Challenges in smart academic environments can be better addressed by using machine reasoning and smart data analytic techniques. It can also help to automate different Higher Education (HE) activities and processes in a smart way. As an example, the course syllabus and CVs of the faculty members provide important data about the acquired skills of the academic staff and the skills required to teach a particular course. These data can be used to automatically find the best resource person to teach a course. In this paper, we presented a framework that can be used to automate different activities and processes in HE by making use of machine reasoning and data analytics techniques. We also presented the design and implementation of educational ontology. As a proof of concept, we presented a case study on “analyzing, finding and ranking the right resource to teach a course.” In our case study, we answered the two main questions, i.e., (1) which faculty member is suitable to teach which course and (2) the criteria for ranking the faculty members, by applying machine reasoning on semantically enriched data.
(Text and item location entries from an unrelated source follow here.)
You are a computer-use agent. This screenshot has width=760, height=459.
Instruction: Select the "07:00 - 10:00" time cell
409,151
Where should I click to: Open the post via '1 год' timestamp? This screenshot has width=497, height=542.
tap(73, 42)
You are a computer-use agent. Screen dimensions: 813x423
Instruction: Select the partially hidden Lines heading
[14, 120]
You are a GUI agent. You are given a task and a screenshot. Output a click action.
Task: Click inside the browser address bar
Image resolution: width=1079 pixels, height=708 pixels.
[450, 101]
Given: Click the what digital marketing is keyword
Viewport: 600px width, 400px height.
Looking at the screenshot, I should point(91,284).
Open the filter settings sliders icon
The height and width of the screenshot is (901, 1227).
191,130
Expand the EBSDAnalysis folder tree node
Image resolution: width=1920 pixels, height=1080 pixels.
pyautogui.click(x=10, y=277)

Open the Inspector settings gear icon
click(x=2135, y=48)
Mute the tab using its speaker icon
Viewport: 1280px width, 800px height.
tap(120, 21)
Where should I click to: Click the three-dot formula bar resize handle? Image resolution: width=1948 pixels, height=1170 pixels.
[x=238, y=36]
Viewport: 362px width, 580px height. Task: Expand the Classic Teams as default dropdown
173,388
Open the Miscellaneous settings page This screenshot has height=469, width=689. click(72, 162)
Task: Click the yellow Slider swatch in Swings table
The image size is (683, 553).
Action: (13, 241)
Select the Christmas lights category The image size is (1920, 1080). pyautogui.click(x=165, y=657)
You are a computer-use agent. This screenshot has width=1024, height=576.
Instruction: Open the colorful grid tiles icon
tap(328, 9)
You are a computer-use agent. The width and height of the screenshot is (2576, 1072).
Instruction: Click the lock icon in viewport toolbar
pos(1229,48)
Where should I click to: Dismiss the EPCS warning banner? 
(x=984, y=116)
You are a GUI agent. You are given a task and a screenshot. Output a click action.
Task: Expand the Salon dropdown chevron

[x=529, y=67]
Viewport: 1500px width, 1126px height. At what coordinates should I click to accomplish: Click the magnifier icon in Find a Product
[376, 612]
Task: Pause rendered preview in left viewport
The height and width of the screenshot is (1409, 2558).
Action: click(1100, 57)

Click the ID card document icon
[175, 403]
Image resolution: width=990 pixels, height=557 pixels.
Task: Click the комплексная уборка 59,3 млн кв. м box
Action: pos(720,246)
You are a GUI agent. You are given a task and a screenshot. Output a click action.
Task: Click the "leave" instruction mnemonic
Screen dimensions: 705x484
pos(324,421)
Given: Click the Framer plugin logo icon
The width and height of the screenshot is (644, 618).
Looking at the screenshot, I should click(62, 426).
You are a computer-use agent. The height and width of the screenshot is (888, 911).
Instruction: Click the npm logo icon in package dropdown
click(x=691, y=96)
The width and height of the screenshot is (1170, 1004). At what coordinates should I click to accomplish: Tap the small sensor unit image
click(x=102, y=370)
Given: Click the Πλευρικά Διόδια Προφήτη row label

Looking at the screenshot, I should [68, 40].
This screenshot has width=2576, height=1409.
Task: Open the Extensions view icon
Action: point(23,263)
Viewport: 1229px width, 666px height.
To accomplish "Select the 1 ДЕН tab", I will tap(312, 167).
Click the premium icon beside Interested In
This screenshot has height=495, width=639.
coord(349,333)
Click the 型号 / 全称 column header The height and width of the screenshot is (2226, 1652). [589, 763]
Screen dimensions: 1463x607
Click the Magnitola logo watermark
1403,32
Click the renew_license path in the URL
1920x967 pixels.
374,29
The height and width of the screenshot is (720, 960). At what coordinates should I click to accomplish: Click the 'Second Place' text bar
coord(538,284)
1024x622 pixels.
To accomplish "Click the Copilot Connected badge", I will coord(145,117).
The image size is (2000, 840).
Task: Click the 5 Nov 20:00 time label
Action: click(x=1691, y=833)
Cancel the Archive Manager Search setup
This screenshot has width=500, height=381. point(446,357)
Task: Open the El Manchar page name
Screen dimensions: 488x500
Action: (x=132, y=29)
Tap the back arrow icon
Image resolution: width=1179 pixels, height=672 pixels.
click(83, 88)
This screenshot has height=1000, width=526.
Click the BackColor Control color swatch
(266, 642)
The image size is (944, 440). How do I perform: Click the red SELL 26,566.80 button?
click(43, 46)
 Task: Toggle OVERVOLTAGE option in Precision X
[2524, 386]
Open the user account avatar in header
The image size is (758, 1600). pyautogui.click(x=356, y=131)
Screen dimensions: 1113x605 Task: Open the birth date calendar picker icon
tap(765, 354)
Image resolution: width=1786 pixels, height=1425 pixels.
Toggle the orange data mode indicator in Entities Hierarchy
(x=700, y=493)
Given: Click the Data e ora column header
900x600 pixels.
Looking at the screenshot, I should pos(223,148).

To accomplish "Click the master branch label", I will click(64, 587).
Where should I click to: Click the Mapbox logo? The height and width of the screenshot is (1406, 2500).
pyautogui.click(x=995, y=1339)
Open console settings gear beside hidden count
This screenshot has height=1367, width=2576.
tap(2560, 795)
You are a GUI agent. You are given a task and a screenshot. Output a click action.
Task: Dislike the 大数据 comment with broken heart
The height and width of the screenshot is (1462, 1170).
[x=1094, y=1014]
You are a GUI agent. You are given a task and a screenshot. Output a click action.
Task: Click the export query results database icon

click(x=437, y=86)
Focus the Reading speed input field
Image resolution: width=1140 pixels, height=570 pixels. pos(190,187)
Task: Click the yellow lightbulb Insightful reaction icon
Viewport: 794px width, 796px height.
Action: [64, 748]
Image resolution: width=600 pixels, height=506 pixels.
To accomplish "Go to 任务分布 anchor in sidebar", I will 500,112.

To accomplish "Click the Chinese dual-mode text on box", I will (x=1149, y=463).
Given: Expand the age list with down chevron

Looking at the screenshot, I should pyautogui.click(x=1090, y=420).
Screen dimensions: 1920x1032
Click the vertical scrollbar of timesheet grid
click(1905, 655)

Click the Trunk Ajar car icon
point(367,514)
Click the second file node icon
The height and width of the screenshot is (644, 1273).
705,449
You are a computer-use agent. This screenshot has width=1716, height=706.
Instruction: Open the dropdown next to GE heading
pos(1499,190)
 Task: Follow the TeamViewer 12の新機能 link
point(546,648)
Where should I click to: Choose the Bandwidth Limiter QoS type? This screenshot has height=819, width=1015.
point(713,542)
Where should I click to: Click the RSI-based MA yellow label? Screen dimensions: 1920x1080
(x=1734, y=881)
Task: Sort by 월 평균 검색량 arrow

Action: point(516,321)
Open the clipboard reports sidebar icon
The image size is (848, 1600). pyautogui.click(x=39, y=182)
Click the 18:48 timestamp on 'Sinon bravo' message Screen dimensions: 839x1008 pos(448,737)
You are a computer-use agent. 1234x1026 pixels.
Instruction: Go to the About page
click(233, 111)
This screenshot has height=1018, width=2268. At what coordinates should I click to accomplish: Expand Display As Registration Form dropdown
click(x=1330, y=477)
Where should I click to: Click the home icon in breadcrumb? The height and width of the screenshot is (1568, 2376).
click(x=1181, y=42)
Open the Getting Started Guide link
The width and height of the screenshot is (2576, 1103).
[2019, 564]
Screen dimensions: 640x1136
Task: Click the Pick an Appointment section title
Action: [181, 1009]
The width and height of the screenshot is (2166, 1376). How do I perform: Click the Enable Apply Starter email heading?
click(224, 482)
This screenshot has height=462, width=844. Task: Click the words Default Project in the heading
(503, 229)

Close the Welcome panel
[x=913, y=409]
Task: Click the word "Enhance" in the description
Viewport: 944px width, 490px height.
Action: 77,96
Finally, we also presented an evaluation of our approach by answering the potential questions in HE. As future work, we plan to enhance our framework and related ontology so that it can accommodate maximum HE activities and processes. We are also working on linking our datasets with open datasets of scientific publications so that research-related tasks and activities can be automated to the maximum extent possible.

Data Availability

The data that support the findings of this study are available on request from the corresponding author.

Conflicts of Interest

The authors declare that they have no conflicts of interest to report regarding the present study.

Acknowledgments

The authors thank the Accreditation and Information Management System (AIMS) team at King Abdulaziz University for providing access to the real-life source data to complete this research work.